Ripley’s \(K\)-function provides information on whether their are significant deviations from independence between points, but provides limited information on the behaviour of the process. This is due in part to the cumulative nature of the metric, meaning it contains the contribution of all inter-point distances \(\leq r\). An alternative tool is the pair correlation function \(g(r)\), which only contains contributions from inter-point distances \(= r\)
i.e., the derivative of the \(K\)-function with respect to \(r\). So while \(K(r)\) counts all points within a circle of radius \(r\), \(g(r)\) counts all points within a ring of radii \(r\) & \(r + h\). Interestingly, analogous metrics have arisen independently in other fields of research (e.g., the radial distribution function from physics/chemistry).

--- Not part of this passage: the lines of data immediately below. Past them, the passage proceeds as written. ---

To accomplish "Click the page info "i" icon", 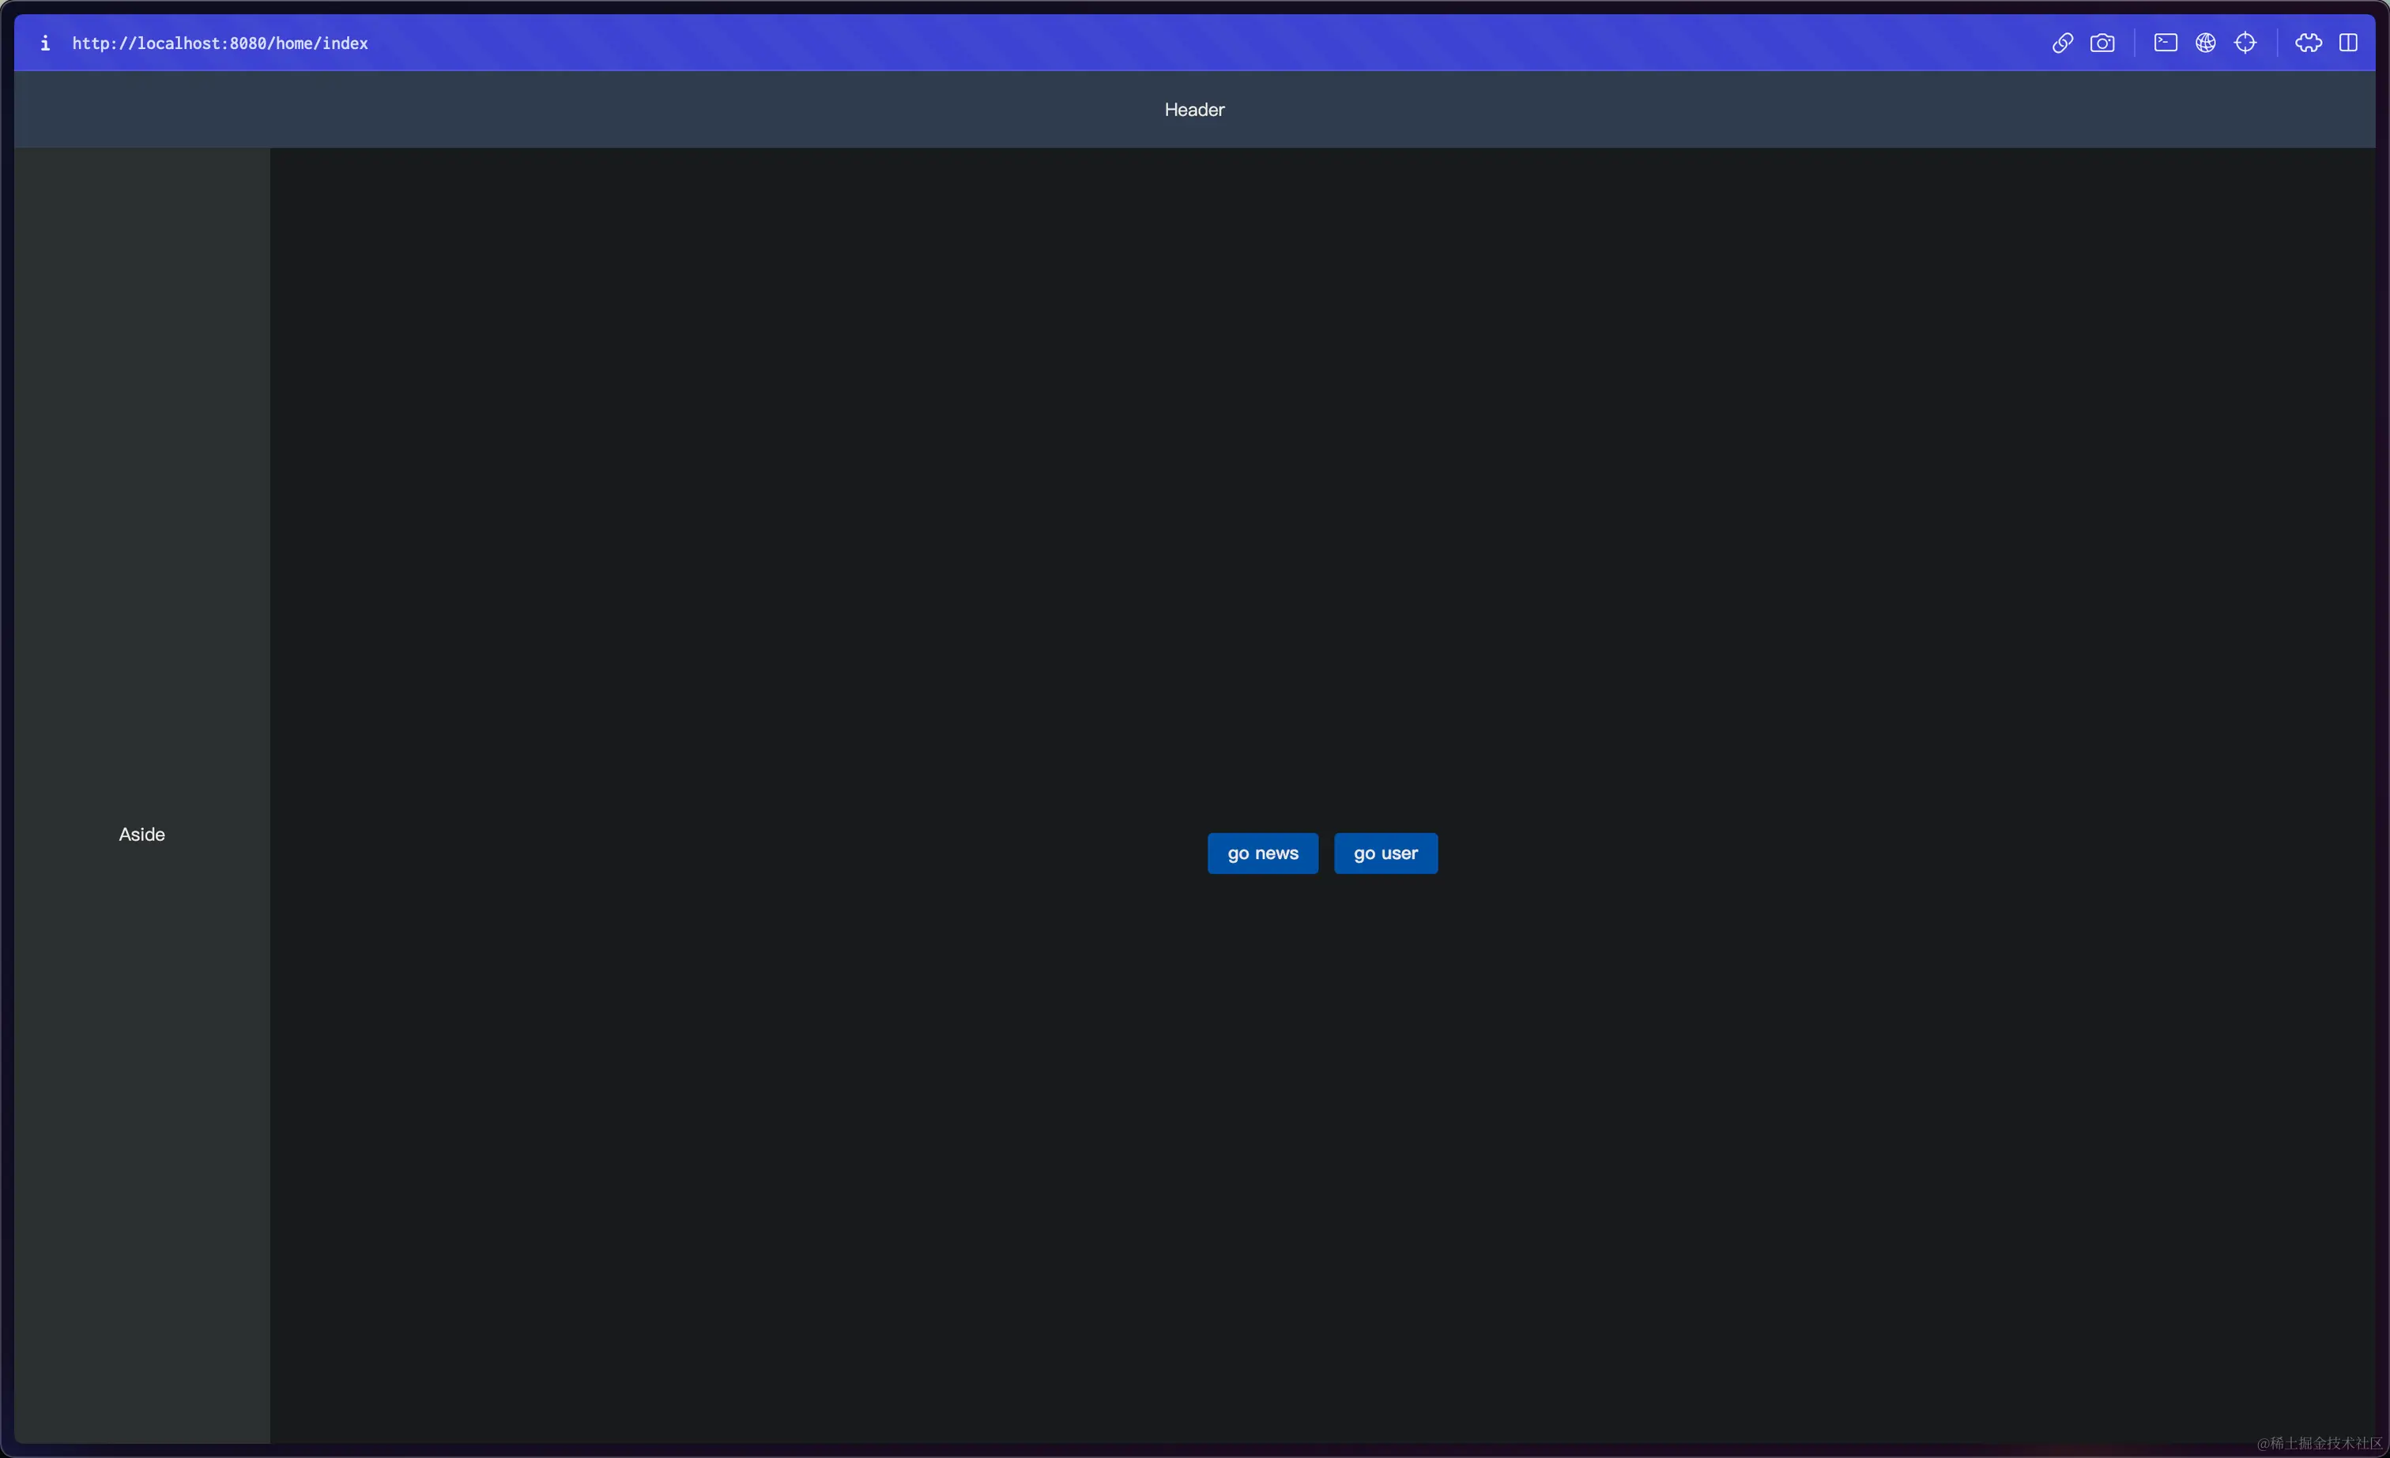I will [45, 43].
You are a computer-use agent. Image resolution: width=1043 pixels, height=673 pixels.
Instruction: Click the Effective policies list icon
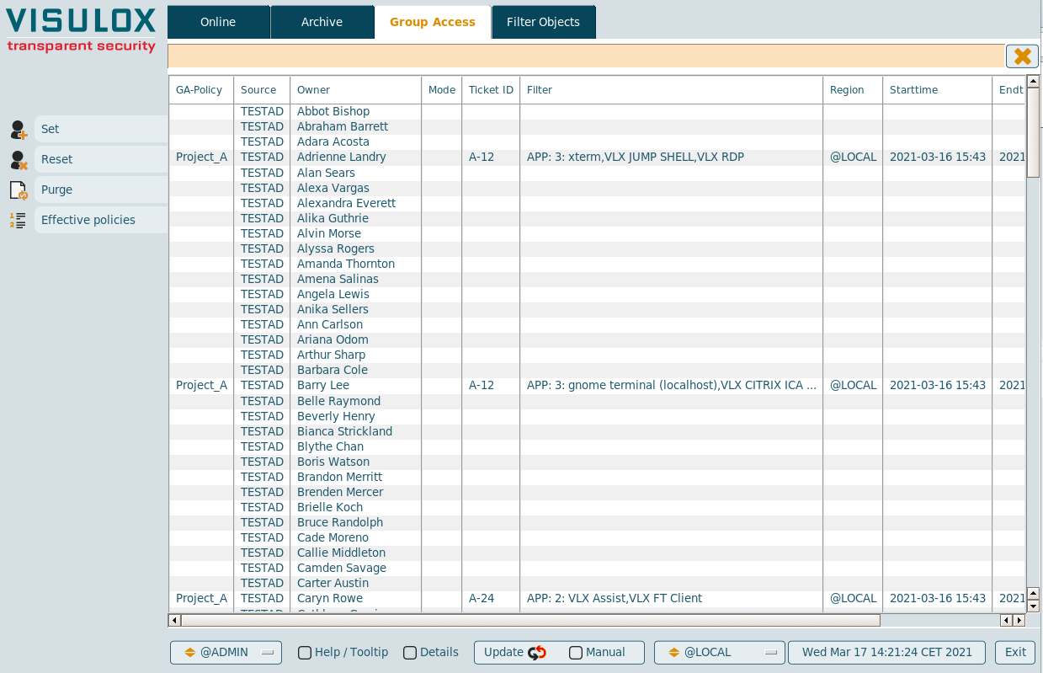tap(18, 221)
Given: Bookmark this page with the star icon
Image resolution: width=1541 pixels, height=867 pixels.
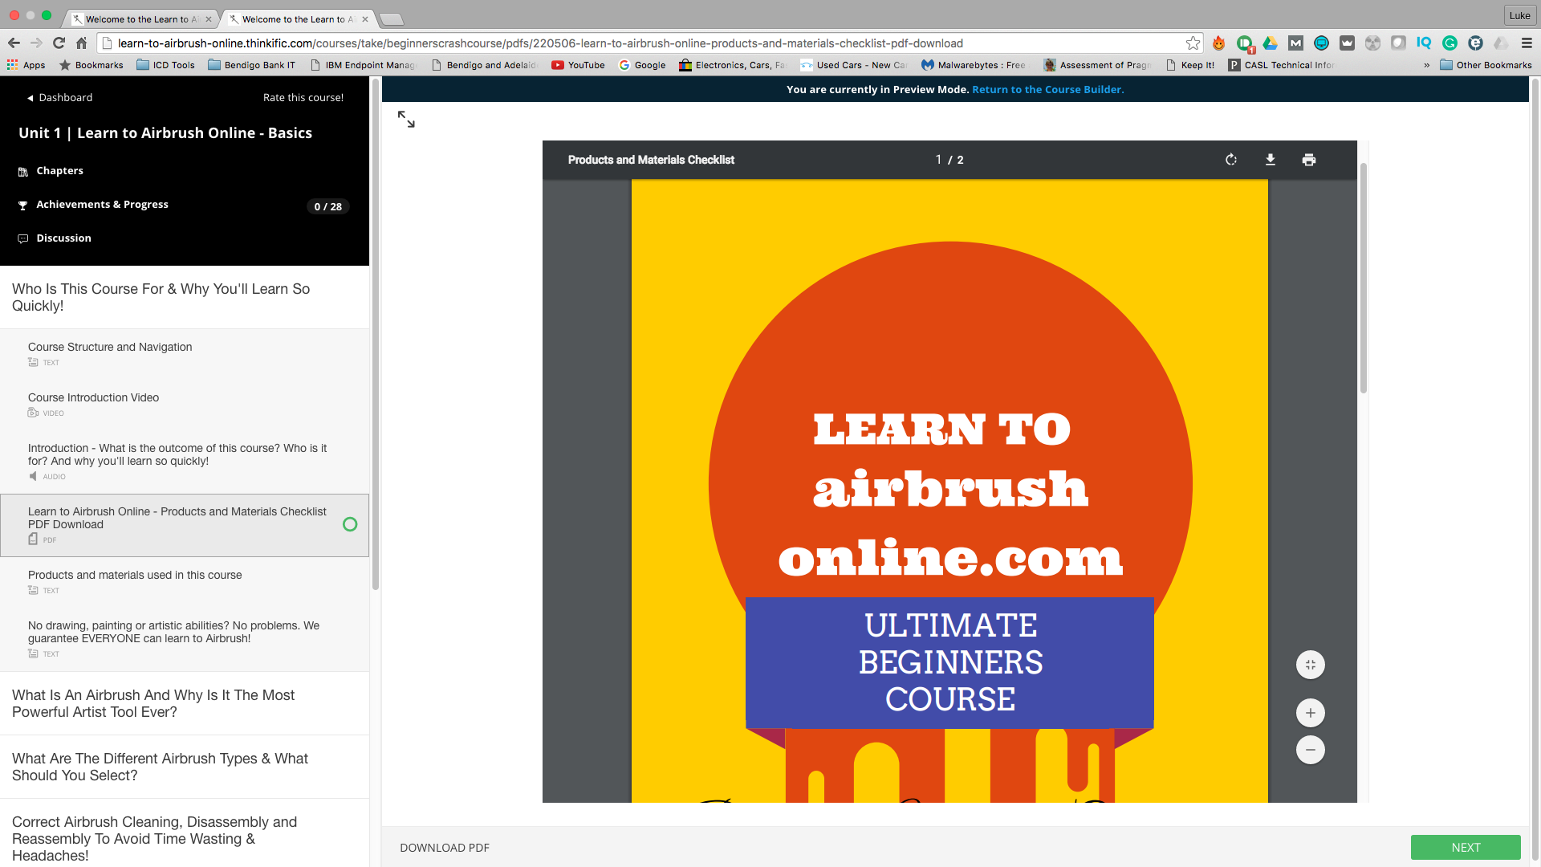Looking at the screenshot, I should pyautogui.click(x=1193, y=43).
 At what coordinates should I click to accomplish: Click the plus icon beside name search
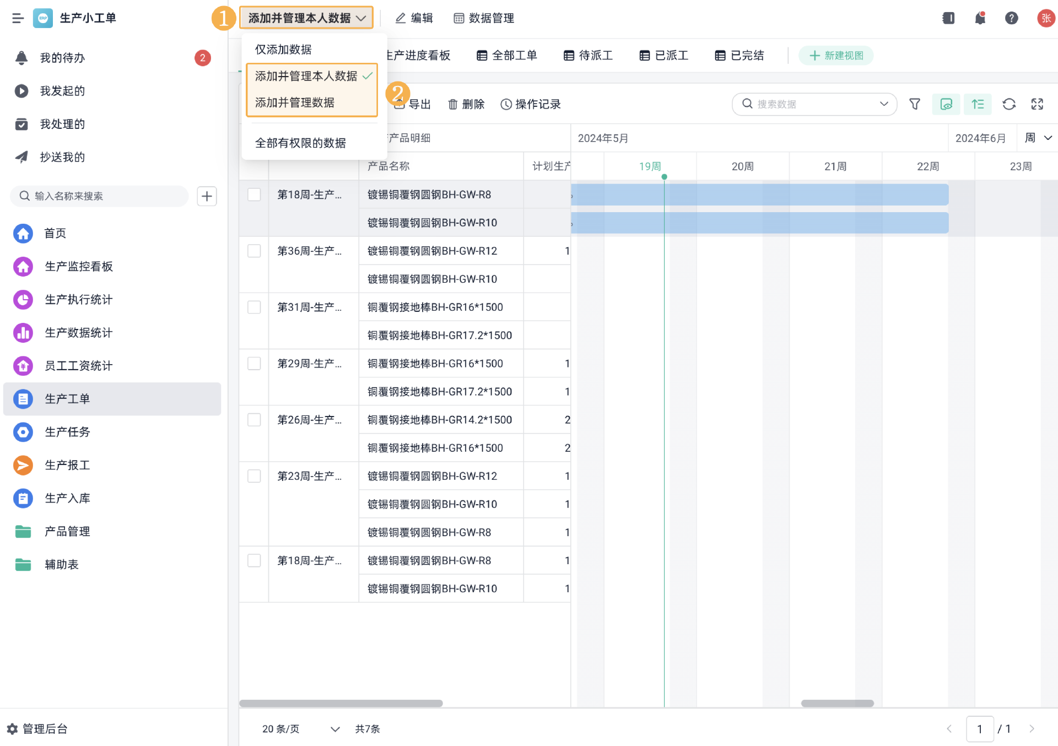coord(207,196)
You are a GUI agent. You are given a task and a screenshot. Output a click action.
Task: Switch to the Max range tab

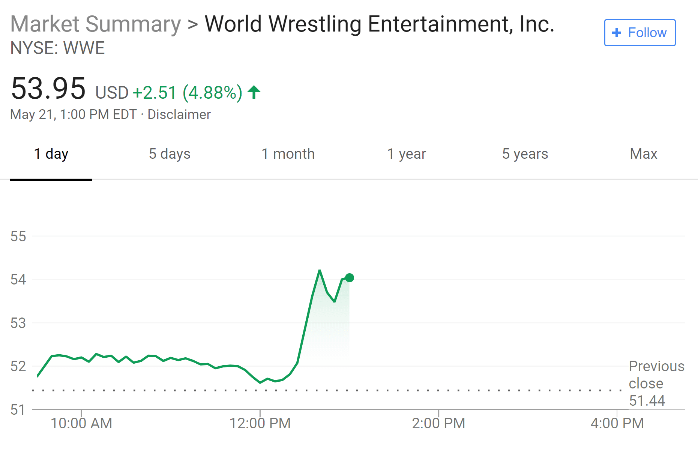643,154
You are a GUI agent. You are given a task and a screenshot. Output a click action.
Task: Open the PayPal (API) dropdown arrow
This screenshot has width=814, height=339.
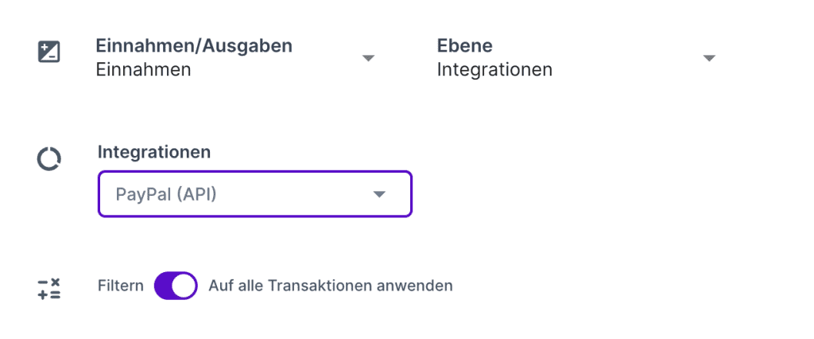pyautogui.click(x=379, y=194)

Under CSR, \(g(r)\) has an expected value of 1, values \(<1\) indicate fewer points with separation distance \(r\) than expected (i.e., avoidance), and vice versa for \(g(r) > 1\).
# Estimate the g function
pcf_bei <- pcf(bei)
pcf_bei
## Function value object (class 'fv')
## for the function r -> g(r)
## ..............................................................
## Math.label Description
## r r distance argument r
## theo g[Pois](r) theoretical Poisson g(r)
## trans hat(g)[Trans](r) translation-corrected estimate of g(r)
## iso hat(g)[Ripley](r) isotropic-corrected estimate of g(r)
## ..............................................................
## Default plot formula: .~r
## where "." stands for 'iso', 'trans', 'theo'
## Recommended range of argument r: [0, 125]
## Available range of argument r: [0, 125]
## Unit of length: 1 metre
# Default plot method
plot(pcf_bei)
# visualise the results
plot(pcf_bei,
theo ~ r,
ylim = c(0,20),
main = "",
col = "grey70",
lwd = 2,
lty = "dashed")
plot(pcf_bei,
iso ~ r,
col = c("#046C9A"),
lwd = 2,
add = T)
The estimator of the pair correlation function also assumes
homogeneity. Here again, we can relax this assumption via the
pcfinhom()
function.
# Estimate g corrected for inhomogeneity
g_inhom <- pcfinhom(bei)
# visualise the results
plot(g_inhom,
theo ~ r,
ylim = c(0,9),
main = "",
col = "grey70",
lwd = 2,
lty = "dashed")
plot(g_inhom,
iso ~ r,
col = c("#046C9A"),
lwd = 2,
add = T)
Again, when corrected for inhomogeneity, the empirical deviations appear weaker than in the homogeneous case, and persist for only \(\sim\) 20 meters. Simulation based methods can be used to help determine whether the observed clustering is significant.
#Simulation envelope (with points drawn from the estimated intensity)
pcf_bei_inhom <- envelope(bei,
pcfinhom,
simulate = expression(rpoispp(lambda_bei_pos)),
rank = 1,
nsim = 19)
## Generating 19 simulations by evaluating expression ...
## 1, 2, 3, 4, 5, 6, 7, 8, 9, 10, 11, 12, 13, 14, 15, 16, 17, 18,
## 19.
##
## Done.
# visualise the results
par(mfrow = c(1,2))
plot(pcf_bei_inhom)
# Zoom in on range where significant deviations appear
plot(pcf_bei_inhom,
xlim = c(0,35),
main = "",
lwd = 2)
When corrected for homogeneity, there appear to be more trees than expected by random chance between \(\sim\) 0 - 10 meters. Beyond that, the locations of trees appear not to exhibit any significant correlations.